Türkiye genelinde katılımcıların yüzde 64’ü evdeki internet bağlantısından memnun olduğunu belirtiyor. Evde internet bağlantısından memnuniyet, yaş gruplarına göre incelendiğinde, 35-44 yaş grubu en yüksek memnuniyeti gösteren grup olurken, 65-75 ve 18-24 yaş grupları ise en yüksek memnuniyetsizlik oranlarına sahip gruplar olarak dikkat çekiyor.
2024’te ev internet sağlayıcısını değiştirmeyenlerin oranı, yüzde 7 artarak stabilleşen tercihlerle daha güvenli bir bağlantı dönemi başlatmış. Küresel pazarlar için temel bir gereklilik olarak değerlendirilebilecek daha yüksek hız ve daha iyi kapsama alanı gibi faktörler, Türkiye’de hala her 2 kişiden 1’ini sağlayıcı değişikliğine yönlendiriyor.
Geçtiğimiz seneye kıyasla büyük sıçramalar olmasa da 5G’ye dair farkındalık giderek artıyor.
Türkiye’deki katılımcıların yüzde 28’i 50 Mbit/s ve daha düşük hızda internet bağlantısına sahip olduğunu belirtirken, bu oran küresel ortalamada yüzde 12 civarında.
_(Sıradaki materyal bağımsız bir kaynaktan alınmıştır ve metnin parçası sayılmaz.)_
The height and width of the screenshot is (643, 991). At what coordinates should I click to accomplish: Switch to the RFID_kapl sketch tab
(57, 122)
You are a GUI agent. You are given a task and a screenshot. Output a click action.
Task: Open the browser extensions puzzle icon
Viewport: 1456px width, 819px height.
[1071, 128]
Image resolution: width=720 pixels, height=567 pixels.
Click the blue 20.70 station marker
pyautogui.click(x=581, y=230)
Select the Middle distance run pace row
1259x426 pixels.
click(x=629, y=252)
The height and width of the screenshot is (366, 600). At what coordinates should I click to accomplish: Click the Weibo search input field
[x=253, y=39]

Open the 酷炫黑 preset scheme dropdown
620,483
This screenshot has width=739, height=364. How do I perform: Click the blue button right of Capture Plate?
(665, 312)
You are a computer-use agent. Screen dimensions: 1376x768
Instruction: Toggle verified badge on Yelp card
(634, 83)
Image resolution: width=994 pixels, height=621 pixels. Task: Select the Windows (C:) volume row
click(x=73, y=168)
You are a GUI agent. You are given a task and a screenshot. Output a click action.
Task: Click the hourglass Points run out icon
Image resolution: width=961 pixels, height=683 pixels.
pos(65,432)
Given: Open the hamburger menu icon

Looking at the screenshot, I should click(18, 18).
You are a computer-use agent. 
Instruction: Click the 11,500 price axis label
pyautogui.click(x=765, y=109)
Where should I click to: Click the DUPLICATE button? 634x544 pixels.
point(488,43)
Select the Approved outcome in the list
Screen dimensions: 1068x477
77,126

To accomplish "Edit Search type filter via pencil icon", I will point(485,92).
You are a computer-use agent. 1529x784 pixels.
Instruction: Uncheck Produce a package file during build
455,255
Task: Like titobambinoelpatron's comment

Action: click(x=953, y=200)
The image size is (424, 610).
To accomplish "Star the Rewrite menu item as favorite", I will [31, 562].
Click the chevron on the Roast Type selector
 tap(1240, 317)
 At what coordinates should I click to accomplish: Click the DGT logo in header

Küresel anket katılımcılarının yüzde 39’u internet bağlantı hızları hakkında herhangi bir bilgiye sahip olmadığını ifade ederken, Türkiye’deki kullanıcıların yüzde 80’i internet hızlarını düzenli olarak takip etmeye devam ediyor.
Aarştırmanın metodolojisi:
Deloitte tarafından yapılan “Dijital Tüketici Trendleri” araştırması, 11 farklı ülkenin (Belçika, Birleşik Arap Emirlikleri, Birleşik Krallık, Danimarka, Hollanda, İrlanda, İsveç, İtalya, Norveç, Suudi Arabistan ve Türkiye) katılımıyla gerçekleştirildi. Çalışma kapsamında toplamda 17 bin 996 katılımcıya ulaşılırken, Türkiye’den yüzde 49’u kadın, yüzde 51’i erkek 1.002 kişi ankete katıldı. Katılımcılar 18-75 yaş aralığında dağılım gösteriyor. En büyük grupları yüzde 21 (25-34 yaş) ve yüzde 22 (35-44 yaş) ile orta yaş segmenti oluşturdu. Katılımcıların yüzde 57’sini çalışanlar, yüzde 38’ini çalışmayanlar ve yüzde 5’ini de öğrenciler oluşturdu. Araştırma katılımcılarında Marmara Bölgesi yüzde 38 ile en büyük paya sahip (İstanbul’un oranı yüzde 21,5) bölge olurken İç Anadolu’dan yüzde 16, Ege’den yüzde 15, Akdeniz’den yüzde 14, Karadeniz’den yüzde 8, Güneydoğu Anadolu’dan yüzde 6, Doğu Anadolu’dan yüzde 3 oranında katılım gerçekleşti. Raporda, her bir ülkenin değerlerinin ortalamaları alınarak, küresel pazarla kıyaslamalar yapıldı.